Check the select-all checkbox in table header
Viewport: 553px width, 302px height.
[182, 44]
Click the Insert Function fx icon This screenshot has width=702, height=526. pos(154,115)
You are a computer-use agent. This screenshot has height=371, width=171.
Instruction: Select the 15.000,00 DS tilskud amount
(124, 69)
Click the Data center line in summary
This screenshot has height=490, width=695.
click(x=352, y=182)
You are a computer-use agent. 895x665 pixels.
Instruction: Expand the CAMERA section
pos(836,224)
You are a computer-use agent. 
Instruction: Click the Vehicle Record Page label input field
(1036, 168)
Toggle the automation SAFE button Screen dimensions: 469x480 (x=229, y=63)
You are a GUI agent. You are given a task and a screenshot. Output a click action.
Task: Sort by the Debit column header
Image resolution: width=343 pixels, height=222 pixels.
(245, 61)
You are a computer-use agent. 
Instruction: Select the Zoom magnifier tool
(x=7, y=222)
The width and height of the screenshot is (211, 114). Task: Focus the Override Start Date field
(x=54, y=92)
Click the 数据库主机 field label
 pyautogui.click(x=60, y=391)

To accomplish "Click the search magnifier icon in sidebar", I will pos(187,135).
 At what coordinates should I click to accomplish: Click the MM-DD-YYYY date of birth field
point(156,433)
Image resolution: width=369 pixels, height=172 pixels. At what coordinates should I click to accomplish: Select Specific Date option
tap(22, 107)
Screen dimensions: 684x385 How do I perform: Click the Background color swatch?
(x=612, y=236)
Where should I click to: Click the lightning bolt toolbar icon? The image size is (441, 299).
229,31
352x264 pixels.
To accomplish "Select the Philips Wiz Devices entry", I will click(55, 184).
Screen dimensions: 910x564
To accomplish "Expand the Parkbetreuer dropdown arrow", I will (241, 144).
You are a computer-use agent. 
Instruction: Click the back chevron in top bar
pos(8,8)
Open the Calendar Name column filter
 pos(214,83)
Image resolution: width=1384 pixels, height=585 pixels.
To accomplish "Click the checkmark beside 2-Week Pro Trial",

━━━━━━━━━━━━━━━━

■ **THE TASK**:
Could you restate the listing above word for word?

■ **TASK OUTPUT**:
Check the select-all checkbox in table header
Viewport: 553px width, 302px height.
[182, 44]
Click the Insert Function fx icon This screenshot has width=702, height=526. pos(154,115)
You are a computer-use agent. This screenshot has height=371, width=171.
Instruction: Select the 15.000,00 DS tilskud amount
(124, 69)
Click the Data center line in summary
This screenshot has height=490, width=695.
click(x=352, y=182)
You are a computer-use agent. 895x665 pixels.
Instruction: Expand the CAMERA section
pos(836,224)
You are a computer-use agent. 
Instruction: Click the Vehicle Record Page label input field
(1036, 168)
Toggle the automation SAFE button Screen dimensions: 469x480 (x=229, y=63)
You are a GUI agent. You are given a task and a screenshot. Output a click action.
Task: Sort by the Debit column header
Image resolution: width=343 pixels, height=222 pixels.
(245, 61)
You are a computer-use agent. 
Instruction: Select the Zoom magnifier tool
(x=7, y=222)
The width and height of the screenshot is (211, 114). Task: Focus the Override Start Date field
(x=54, y=92)
Click the 数据库主机 field label
 pyautogui.click(x=60, y=391)

To accomplish "Click the search magnifier icon in sidebar", I will pos(187,135).
 At what coordinates should I click to accomplish: Click the MM-DD-YYYY date of birth field
point(156,433)
Image resolution: width=369 pixels, height=172 pixels. At what coordinates should I click to accomplish: Select Specific Date option
tap(22, 107)
Screen dimensions: 684x385 How do I perform: Click the Background color swatch?
(x=612, y=236)
Where should I click to: Click the lightning bolt toolbar icon? The image size is (441, 299).
229,31
352x264 pixels.
To accomplish "Select the Philips Wiz Devices entry", I will click(55, 184).
Screen dimensions: 910x564
To accomplish "Expand the Parkbetreuer dropdown arrow", I will (241, 144).
You are a computer-use agent. 
Instruction: Click the back chevron in top bar
pos(8,8)
Open the Calendar Name column filter
 pos(214,83)
Image resolution: width=1384 pixels, height=585 pixels.
To accomplish "Click the checkmark beside 2-Week Pro Trial",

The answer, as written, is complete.